> PROBLEMS AND TASKS
[a] Answer these questions about the forum thread:
(i) What hard-coded number is used for the test?
(ii) What does "possibleRoot" suddenly contain at some point?
(iii) Which class does the reply suggest using to avoid double/float precision issues?
[b] In the forum thread, rewrite the passage from "So it's working, I'm" up to and including "BigDecimal in Java .", putting "accuracy" in place of "precision".

# TEXT EXCERPT start

This uses a hard-coded number for the test: 12 and the results are as follows:

• Number: 12.0
• Square root of 12.0: 3.4641016200294548
• Test: 12.000000033890693

So it's working, I'm getting a precision of 7 float points, but if I try to increase the preciion by adding zeroes into the while condition it breaks.

I tried to troubleshoot it and it appears that, at somepoint "possibleRoot" suddenly contains an E among the digits and the condition evaluates to false.

How can I increase the precision and how can I extend it for other roots like cubic or more? This one works only for square root right now.

By using BigDecimal you will avoid double/float precision issues, see Square root of BigDecimal in Java .

I don't think you will get it more precise. Java and other languages do have the "Floating Point Problem". It means, that whenever you use floats/doubles it will be slightly different from the original number. That comes from the limitations to represent numbers in memory.

# TEXT EXCERPT end
# DATASET EXTRACT start

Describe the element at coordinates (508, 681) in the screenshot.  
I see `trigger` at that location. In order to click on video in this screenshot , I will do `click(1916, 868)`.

# DATASET EXTRACT end

> RESULTS FOR EACH TASK
[a]
(i) 12
(ii) An E among the digits
(iii) BigDecimal

[b]
So it's working, I'm getting a accuracy of 7 float points, but if I try to increase the preciion by adding zeroes into the while condition it breaks.

I tried to troubleshoot it and it appears that, at somepoint "possibleRoot" suddenly contains an E among the digits and the condition evaluates to false.

How can I increase the accuracy and how can I extend it for other roots like cubic or more? This one works only for square root right now.

By using BigDecimal you will avoid double/float accuracy issues, see Square root of BigDecimal in Java .